Glücklicherweise gibt uns die Bibel zwei Anhaltspunkte hinsichtlich des Zwischenzustands, die uns helfen, uns auf den Tod vorzubereiten. Erstens beschreibt Paulus an mehreren bekannten Stellen ausdrücklich, was mit Gläubigen zwischen ihrem Tod und der Wiederkunft Christi geschieht. Gemäß 2. Korinther 5,8 lehrt er, dass ein Gläubiger bei seinem Tod sofort in die Gegenwart des Herrn eingeht. Der Apostel schreibt: „Wir sind aber getrost und wünschen vielmehr, aus dem Leib auszuwandern und daheim zu sein bei dem Herrn.“ Paulus spricht auch davon, dass er sich wünscht, „aufzubrechen und bei Christus zu sein, was auch viel besser wäre“ (Phil 1,23). Wenn wir sterben, sind wir sofort „bei Christus“ in der Gegenwart Gottes. Das meinen wir normalerweise, wenn wir vom Himmel sprechen.

Zweitens gibt uns die himmlische Szene, die Johannes in Offenbarung 4–6 beschreibt, einen Einblick in die bisher ungesehene Wirklichkeit, die wir nach unserem Tod erleben werden. Wir, die wir allein auf Christus vertraut haben, werden uns den bereits erlösten Heiligen vor dem himmlischen Thron in der Gegenwart Gottes anschließen. Wir sind bei Bewusstsein, wissen, wo wir sind, und preisen Gott voller Freude. Diese himmlische Szene ist einfach das klarste Bild, das uns zeigt, was mit unserer Seele geschieht, wenn wir sterben. In diesen drei Kapiteln vermittelt Johannes ein herrliches Bild vom Himmel, wo Gott unter seinem Volk wohnt, bis unsere Leiber am Ende der Zeit auferstehen. Das ist der Himmel, wenn wir Erlösten in der Gegenwart des heiligen Gottes wohnen und unserem Schöpfer und Erlöser alle Ehre und Ruhm geben.

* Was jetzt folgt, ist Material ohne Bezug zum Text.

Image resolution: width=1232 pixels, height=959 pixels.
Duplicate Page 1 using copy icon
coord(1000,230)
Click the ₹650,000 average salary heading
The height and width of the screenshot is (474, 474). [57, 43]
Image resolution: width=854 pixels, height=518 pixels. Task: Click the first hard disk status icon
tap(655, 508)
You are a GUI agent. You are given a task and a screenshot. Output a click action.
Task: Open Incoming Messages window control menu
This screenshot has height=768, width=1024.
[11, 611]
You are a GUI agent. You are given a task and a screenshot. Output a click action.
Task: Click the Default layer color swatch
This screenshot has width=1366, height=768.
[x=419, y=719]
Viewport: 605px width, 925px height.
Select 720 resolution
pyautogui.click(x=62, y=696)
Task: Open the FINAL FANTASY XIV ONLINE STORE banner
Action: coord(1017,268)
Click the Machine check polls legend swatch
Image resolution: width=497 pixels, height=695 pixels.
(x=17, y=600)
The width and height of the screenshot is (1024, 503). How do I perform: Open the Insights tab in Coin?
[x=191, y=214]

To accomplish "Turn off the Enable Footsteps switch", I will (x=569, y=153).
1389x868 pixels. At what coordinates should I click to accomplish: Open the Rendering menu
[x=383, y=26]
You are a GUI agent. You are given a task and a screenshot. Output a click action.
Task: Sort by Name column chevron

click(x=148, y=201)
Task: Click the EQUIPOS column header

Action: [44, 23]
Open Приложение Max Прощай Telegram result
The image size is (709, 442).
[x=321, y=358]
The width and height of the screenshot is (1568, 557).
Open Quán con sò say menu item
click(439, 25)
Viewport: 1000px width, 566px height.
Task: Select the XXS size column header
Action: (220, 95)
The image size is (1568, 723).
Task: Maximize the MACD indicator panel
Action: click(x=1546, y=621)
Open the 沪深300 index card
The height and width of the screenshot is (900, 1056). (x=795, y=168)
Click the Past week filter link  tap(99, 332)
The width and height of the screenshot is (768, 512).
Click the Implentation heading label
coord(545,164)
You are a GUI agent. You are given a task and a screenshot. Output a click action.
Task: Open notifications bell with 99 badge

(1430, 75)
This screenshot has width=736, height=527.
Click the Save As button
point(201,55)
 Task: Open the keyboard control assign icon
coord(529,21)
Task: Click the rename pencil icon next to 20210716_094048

Obwohl diese Szene wunderbar ist und in vielerlei Hinsicht unser Verständnis übersteigt, ist es bemerkenswert, dass die Heiligen im Himmel rufen: „Wie lange, o Herr, du Heiliger und Wahrhaftiger, richtest du nicht und rächst nicht unser Blut an denen, die auf der Erde wohnen?“ (Offb 6,10). Diejenigen, die bereits in Gottes Gegenwart vor seinem Thron stehen – d.h. die vor uns gestorben sind und sich nun im Zwischenzustand, der Zeit zwischen Tod und Wiederkunft des Herrn befinden –, sehnen sich nach dem Tag, an dem Jesus Christus am Tag der Auferstehung und des Gerichts auf die Erde zurückkehrt.

Was geschieht also mit den Seelen der Gläubigen, wenn wir sterben? Wir treten sofort in die herrliche Gegenwart des Herrn ein, wo wir auf die Auferstehung unseres Leibes am Ende der Zeit warten.